Closed zakwatts closed 2 weeks ago
Yes, we are aware that it is larger than the GB. For now we zipped it to store it, but when it is downloaded it needs to be unzipped.
is there a way to reduce the size? Perhaps more than just the weights are saved?
It does slow down the CI pytest as it needs to download the model to run.
We discussed this issue and we already tried to make the model as small as possible by storing it as .ubj (universal binary json). We think the reason is simply that the model has more parameters. The model is quite large using a lot of trees. I understand that the demoration of the tests is annoying. For the application itself it should not be such a problem, because the downloading and unzipping only happens the first time you use it. What do you think if we remove the xgboost model from the tests? Or maybe better, find another solution for the tests? Just looking at the tests again, I realized that in test_forecast.py
the xgboost model is not called. If we want to include it here we need to change predications_df_xgb = run_forecast(site=site, ts=ts)

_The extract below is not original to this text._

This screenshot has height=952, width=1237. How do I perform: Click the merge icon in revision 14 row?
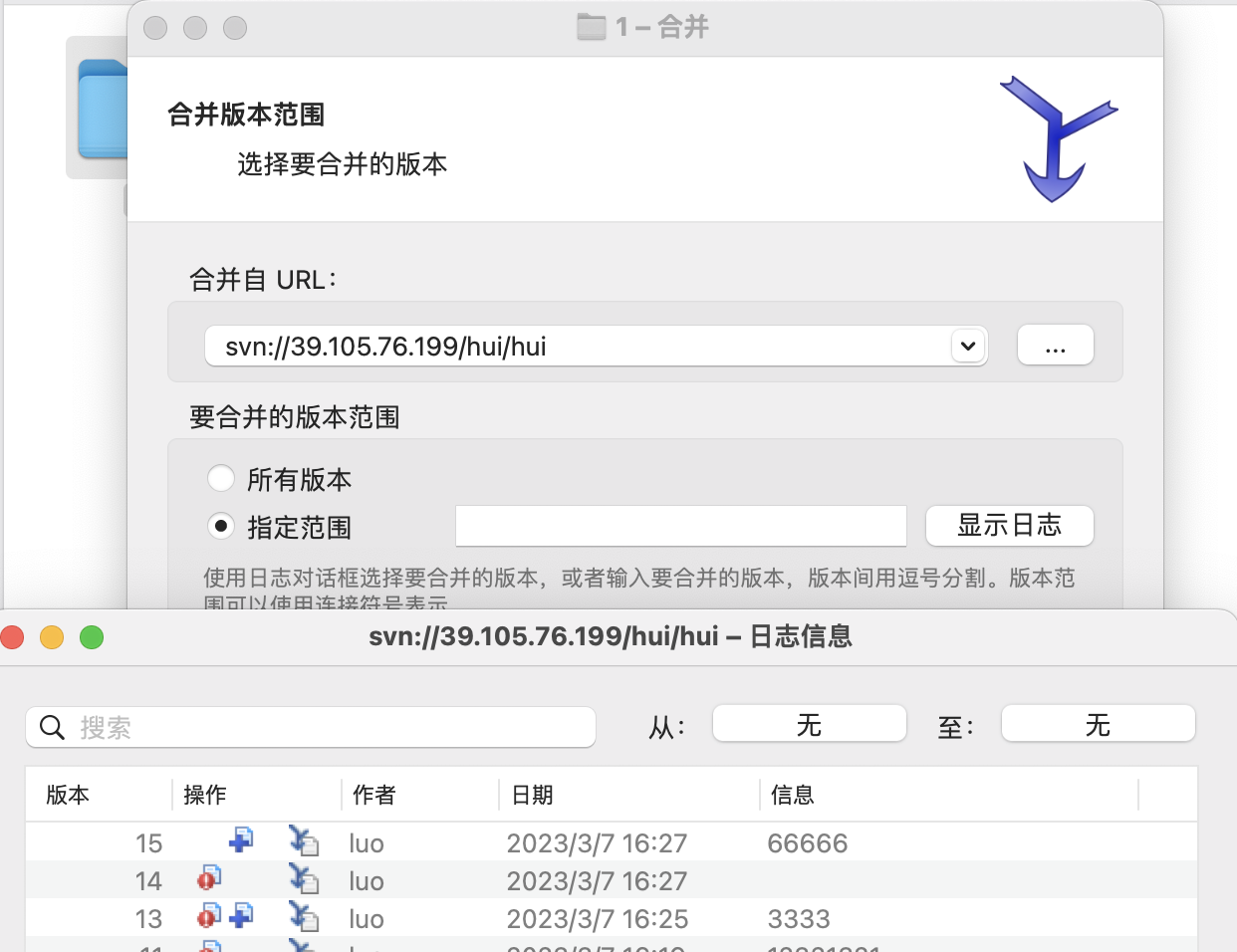304,879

to predications_df_xgb = run_forecast(site=site, model="xgb", ts=ts)
.
Let me know, if it is enough for you to solve this issue with the tests changed.
Thanks @froukje, ill close this for the moment.
Currently the Tryolabs model to download is 1.13Gb
Downloading model ... Downloading... From (original): https://drive.google.com/uc?id=1O34gyQ67rvrP9VFkNaagTDM9IP4iqAjM From (redirected): https://drive.google.com/uc?id=1O34gyQ67rvrP9VFkNaagTDM9IP4iqAjM&confirm=t&uuid=48065f82-5d7e-49e2-ac5c-095c7a17b40d To: [/home/zak/projects/Open-Source-Quartz-Solar-Forecast/examples/model_10_202405.ubj.zip](https://vscode-remote+ssh-002dremote-002bzak-002dresearch.vscode-resource.vscode-cdn.net/home/zak/projects/Open-Source-Quartz-Solar-Forecast/examples/model_10_202405.ubj.zip) 100%|██████████| 1.13G/1.13G [00:13<00:00, 81.5MB/s] Preparing model ... Loading model ... Predictions finished.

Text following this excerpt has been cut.